[Excerpts from a dataset]
==*==

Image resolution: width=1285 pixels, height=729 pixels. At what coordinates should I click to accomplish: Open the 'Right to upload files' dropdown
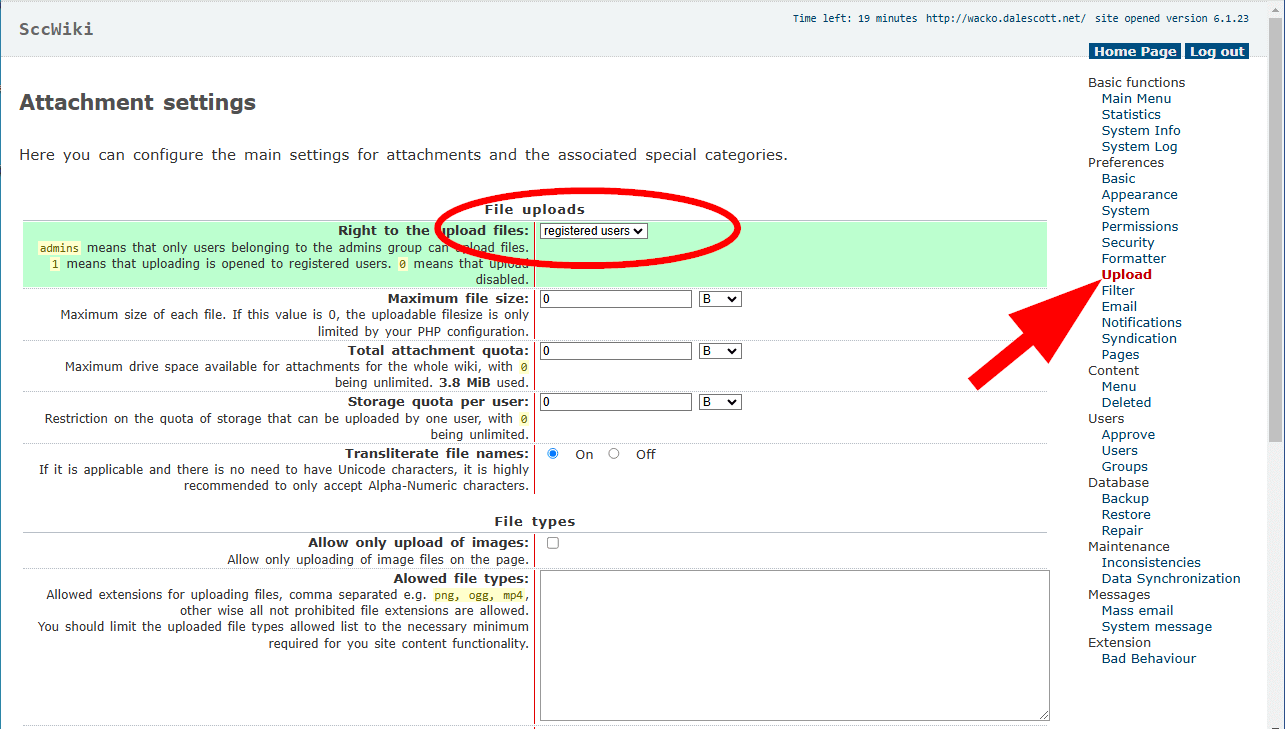[x=593, y=231]
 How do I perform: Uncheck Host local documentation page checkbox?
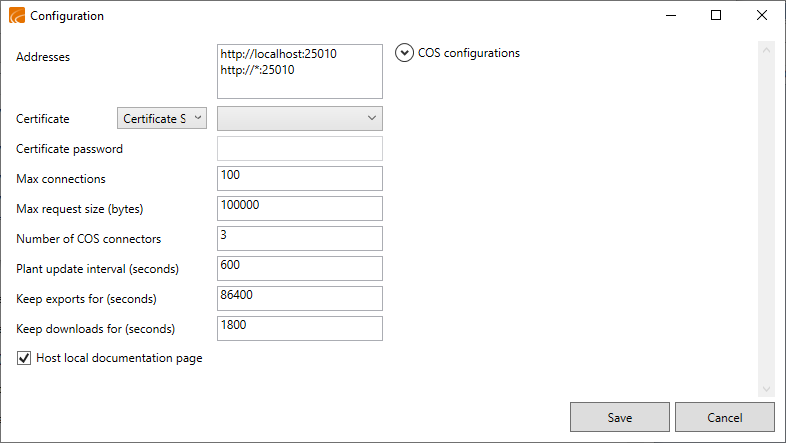24,358
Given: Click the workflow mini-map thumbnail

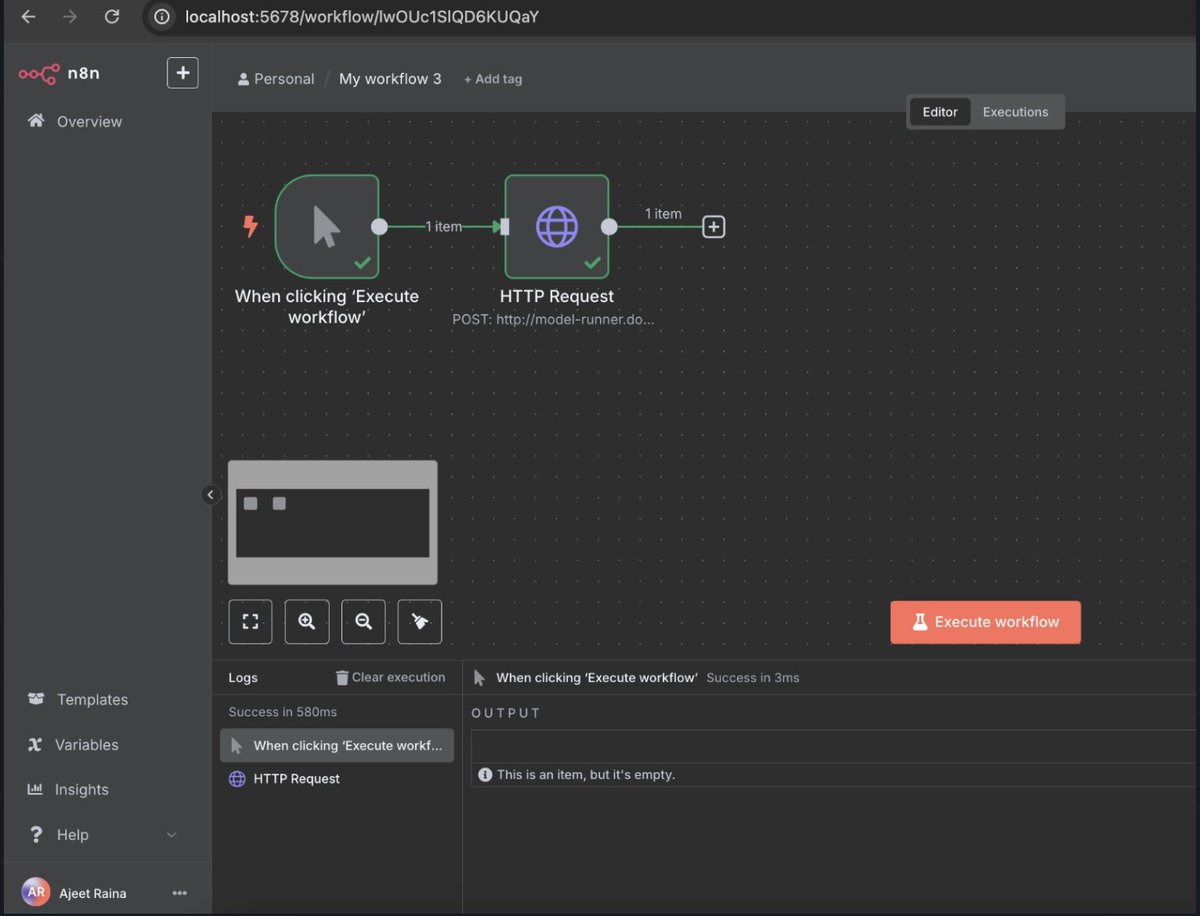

==*==

Your answer must be an exact copy of every entry, with no pictures in it.

RESPONSE BELOW —
Image resolution: width=1285 pixels, height=729 pixels. At what coordinates should I click to accomplish: Open the 'Right to upload files' dropdown
[x=593, y=231]
 How do I perform: Uncheck Host local documentation page checkbox?
24,358
Given: Click the workflow mini-map thumbnail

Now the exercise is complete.